PrEP is a new way of using anti-retroviral drugs (ARVs) – usually used for treating people with diagnosed HIV- to stop those at very highest risk from contracting the virus.
Recent evidence – including from the UK PROUD study – shows this approach can be highly effective in preventing HIV as long as the drugs are taken regularly. Evidence of effectiveness is strongest for men who have condomless sex with multiple male partners.
So far, published studies suggest that PrEP does not lead to increases in other sexually transmitted infections, although longer term data is needed to be certain that PrEP can make a significant contribution to sexual health and well-being.

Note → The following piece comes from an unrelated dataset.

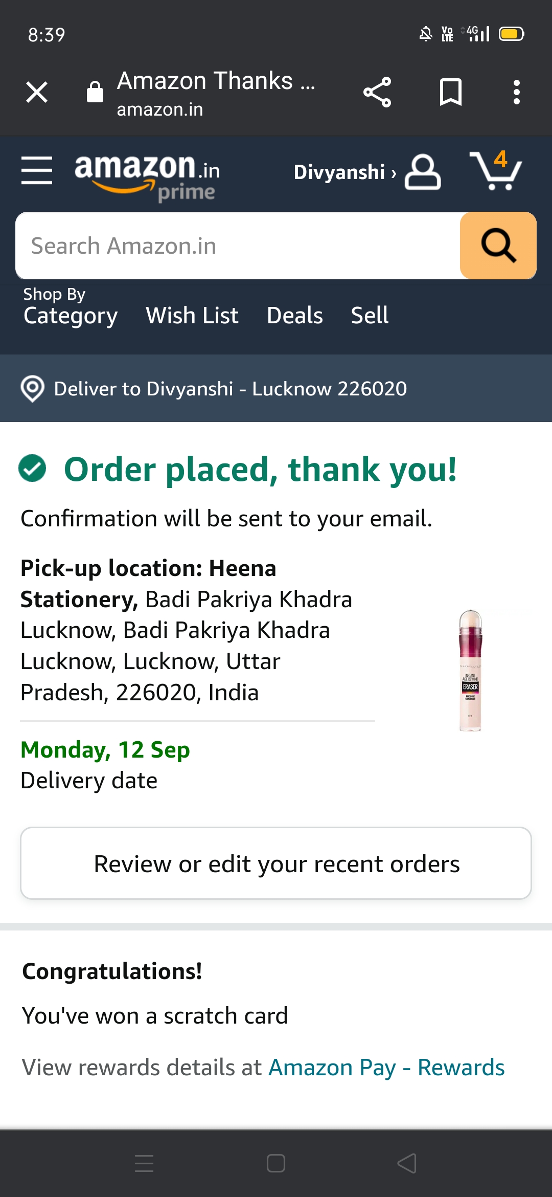Change delivery location Lucknow 226020
The width and height of the screenshot is (552, 1197).
pos(230,389)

As set out in the Local Authorities (Public Health Functions and Entry to Premises by Local Healthwatch Representatives) Regulations 2013, local authorities are the responsible commissioner for HIV prevention services.
Including PrEP for consideration in competition with specialised commissioning treatments as part of the annual CPAG prioritisation process could present risk of legal challenge from proponents of other ‘candidate’ treatments and interventions that could be displaced by PrEP if NHS England were to commission it.
While NHS England is not responsible for commissioning HIV prevention services, we are committed to working with local authorities, Public Health England, the Department of Health and other stakeholders as further consideration is given to making PrEP available for HIV prevention.
Specifically, given the potential benefits in this area, NHS England is keen to build on the excellent work to date and will be making available up to £2m over the next two years to run a number of early implementer test sites.
These will be undertaken in conjunction with Public Health England and will seek to answer the remaining questions around how PrEP could be commissioned in the most cost effective and integrated way to reduce HIV and sexually transmitted infections in those at highest risk. These test sites will aim to provide protection to an additional 500 men at high risk of HIV infection as well as inform future arrangements for the commissioning and provision of this innovative intervention.
In addition, NHS England is keen to explore how a period of further support can be offered to the participants enrolled in the PROUD study and is committed to making funding available where there is a clinical need for additional help.
NHS England and Public Health England will launch a process to seek expressions of interest for the test sites from local authority areas with a view to confirming successful applications by June 2016. These will run over the next two years and will aim to test the ‘real life’ cost effectiveness and affordability of PrEP as part of an integrated HIV and STI prevention service.
The DH and partners will consider the relevant findings from the test sites to inform respective commissioning responsibilities for HIV care and treatment and HIV prevention.
In July 2015 NHS England approved a policy for the earlier treatment of people with diagnosed HIV to help reduce the onward transmission of the virus. It is intended that the benefits of this policy together with the PrEP early implementer sites will continue to reduce new HIV infections.